==== Data in this exercise
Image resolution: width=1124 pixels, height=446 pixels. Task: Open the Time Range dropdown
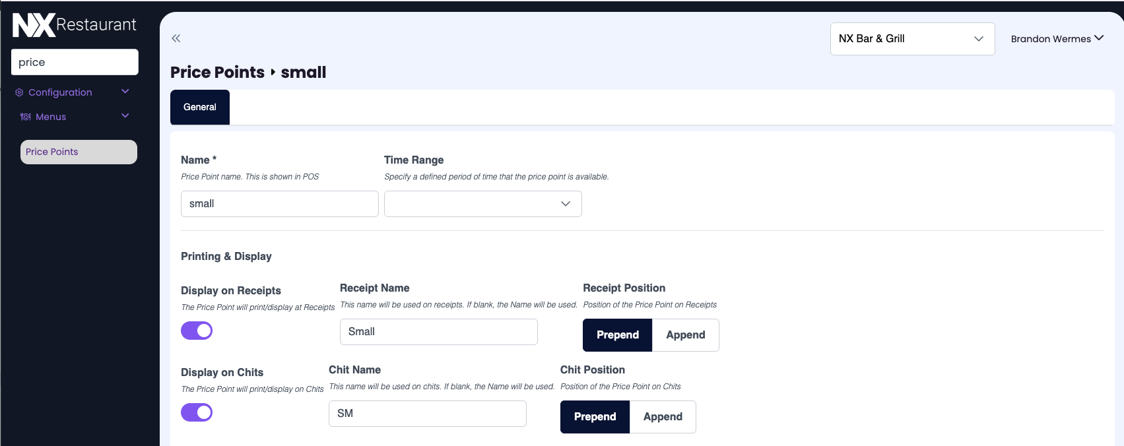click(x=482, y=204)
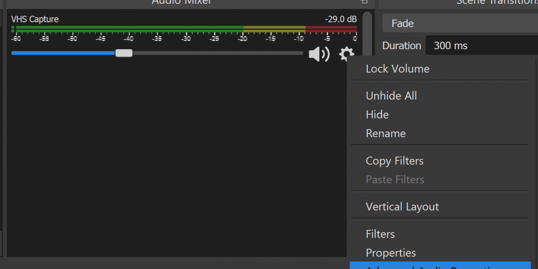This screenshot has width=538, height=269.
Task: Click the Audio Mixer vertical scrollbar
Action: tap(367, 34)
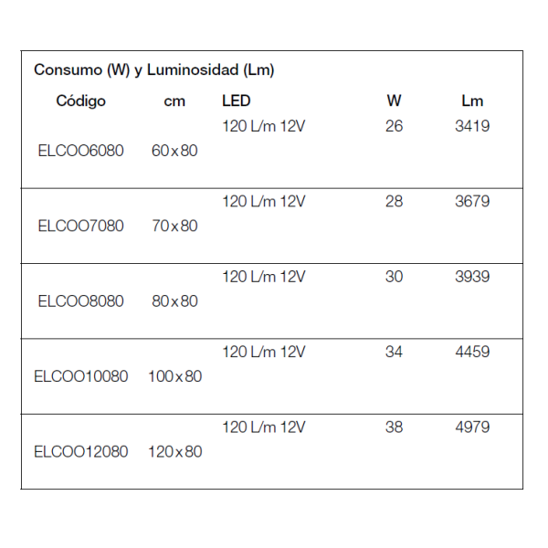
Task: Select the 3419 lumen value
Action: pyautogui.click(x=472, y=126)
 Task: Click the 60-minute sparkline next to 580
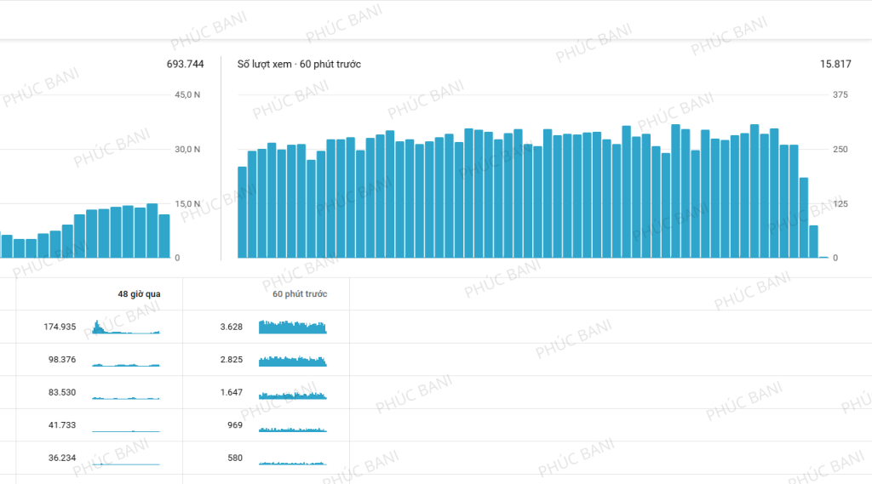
========
» What to work on
Could you output all of the entries above exactly? Leave the pictures out.

» Response for this exercise
Image resolution: width=1124 pixels, height=446 pixels. Task: Open the Time Range dropdown
click(x=482, y=204)
This screenshot has width=538, height=269.
Task: Click the Audio Mixer vertical scrollbar
Action: tap(367, 34)
Task: Select the 3419 lumen value
Action: pyautogui.click(x=472, y=126)
 Task: Click the 60-minute sparkline next to 580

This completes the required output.